[Stored rows start]

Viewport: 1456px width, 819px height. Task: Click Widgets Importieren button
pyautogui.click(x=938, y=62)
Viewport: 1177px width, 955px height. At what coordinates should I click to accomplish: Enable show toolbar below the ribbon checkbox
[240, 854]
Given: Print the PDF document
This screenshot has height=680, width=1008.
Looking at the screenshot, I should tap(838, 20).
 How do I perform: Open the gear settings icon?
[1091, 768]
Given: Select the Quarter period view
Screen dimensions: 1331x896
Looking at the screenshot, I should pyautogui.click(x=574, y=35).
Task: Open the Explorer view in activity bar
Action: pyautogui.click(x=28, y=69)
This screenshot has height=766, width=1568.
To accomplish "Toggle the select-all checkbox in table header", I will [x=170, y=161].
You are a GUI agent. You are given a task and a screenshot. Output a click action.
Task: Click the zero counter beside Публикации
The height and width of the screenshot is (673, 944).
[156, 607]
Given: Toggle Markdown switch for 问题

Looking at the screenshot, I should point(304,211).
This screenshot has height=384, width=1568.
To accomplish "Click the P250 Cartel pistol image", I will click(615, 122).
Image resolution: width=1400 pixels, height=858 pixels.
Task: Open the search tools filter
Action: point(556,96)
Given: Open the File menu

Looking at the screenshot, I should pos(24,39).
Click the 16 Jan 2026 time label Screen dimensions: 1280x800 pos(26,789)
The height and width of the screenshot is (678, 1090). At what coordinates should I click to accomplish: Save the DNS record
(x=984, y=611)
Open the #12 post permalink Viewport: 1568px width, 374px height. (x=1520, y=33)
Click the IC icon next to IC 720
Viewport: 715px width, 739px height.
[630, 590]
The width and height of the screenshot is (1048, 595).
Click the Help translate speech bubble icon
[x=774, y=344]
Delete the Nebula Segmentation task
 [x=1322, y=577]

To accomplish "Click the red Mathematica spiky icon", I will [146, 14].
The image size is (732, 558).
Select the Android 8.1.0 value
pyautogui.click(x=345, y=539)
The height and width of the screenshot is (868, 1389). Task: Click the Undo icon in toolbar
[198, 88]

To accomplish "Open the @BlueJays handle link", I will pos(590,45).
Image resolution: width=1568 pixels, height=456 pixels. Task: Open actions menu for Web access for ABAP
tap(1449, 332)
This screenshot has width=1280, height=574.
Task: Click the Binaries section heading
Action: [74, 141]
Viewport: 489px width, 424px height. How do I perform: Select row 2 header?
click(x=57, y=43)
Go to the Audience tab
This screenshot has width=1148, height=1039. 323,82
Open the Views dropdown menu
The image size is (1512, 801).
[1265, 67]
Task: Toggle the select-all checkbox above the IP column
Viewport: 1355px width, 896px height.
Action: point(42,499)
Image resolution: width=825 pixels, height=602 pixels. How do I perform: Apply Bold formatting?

[Stored rows end]

*Problem description:*
Reproduce all of the entries above line for line, without changing a single character.

*Exercise answer:*
Viewport: 1456px width, 819px height. Task: Click Widgets Importieren button
pyautogui.click(x=938, y=62)
Viewport: 1177px width, 955px height. At what coordinates should I click to accomplish: Enable show toolbar below the ribbon checkbox
[240, 854]
Given: Print the PDF document
This screenshot has height=680, width=1008.
Looking at the screenshot, I should tap(838, 20).
 How do I perform: Open the gear settings icon?
[1091, 768]
Given: Select the Quarter period view
Screen dimensions: 1331x896
Looking at the screenshot, I should pyautogui.click(x=574, y=35).
Task: Open the Explorer view in activity bar
Action: pyautogui.click(x=28, y=69)
This screenshot has height=766, width=1568.
To accomplish "Toggle the select-all checkbox in table header", I will [x=170, y=161].
You are a GUI agent. You are given a task and a screenshot. Output a click action.
Task: Click the zero counter beside Публикации
The height and width of the screenshot is (673, 944).
[156, 607]
Given: Toggle Markdown switch for 问题

Looking at the screenshot, I should point(304,211).
This screenshot has height=384, width=1568.
To accomplish "Click the P250 Cartel pistol image", I will click(615, 122).
Image resolution: width=1400 pixels, height=858 pixels.
Task: Open the search tools filter
Action: point(556,96)
Given: Open the File menu

Looking at the screenshot, I should pos(24,39).
Click the 16 Jan 2026 time label Screen dimensions: 1280x800 pos(26,789)
The height and width of the screenshot is (678, 1090). At what coordinates should I click to accomplish: Save the DNS record
(x=984, y=611)
Open the #12 post permalink Viewport: 1568px width, 374px height. (x=1520, y=33)
Click the IC icon next to IC 720
Viewport: 715px width, 739px height.
[630, 590]
The width and height of the screenshot is (1048, 595).
Click the Help translate speech bubble icon
[x=774, y=344]
Delete the Nebula Segmentation task
 [x=1322, y=577]

To accomplish "Click the red Mathematica spiky icon", I will [146, 14].
The image size is (732, 558).
Select the Android 8.1.0 value
pyautogui.click(x=345, y=539)
The height and width of the screenshot is (868, 1389). Task: Click the Undo icon in toolbar
[198, 88]

To accomplish "Open the @BlueJays handle link", I will pos(590,45).
Image resolution: width=1568 pixels, height=456 pixels. Task: Open actions menu for Web access for ABAP
tap(1449, 332)
This screenshot has width=1280, height=574.
Task: Click the Binaries section heading
Action: [74, 141]
Viewport: 489px width, 424px height. How do I perform: Select row 2 header?
click(x=57, y=43)
Go to the Audience tab
This screenshot has width=1148, height=1039. 323,82
Open the Views dropdown menu
The image size is (1512, 801).
[1265, 67]
Task: Toggle the select-all checkbox above the IP column
Viewport: 1355px width, 896px height.
Action: point(42,499)
Image resolution: width=825 pixels, height=602 pixels. How do I perform: Apply Bold formatting?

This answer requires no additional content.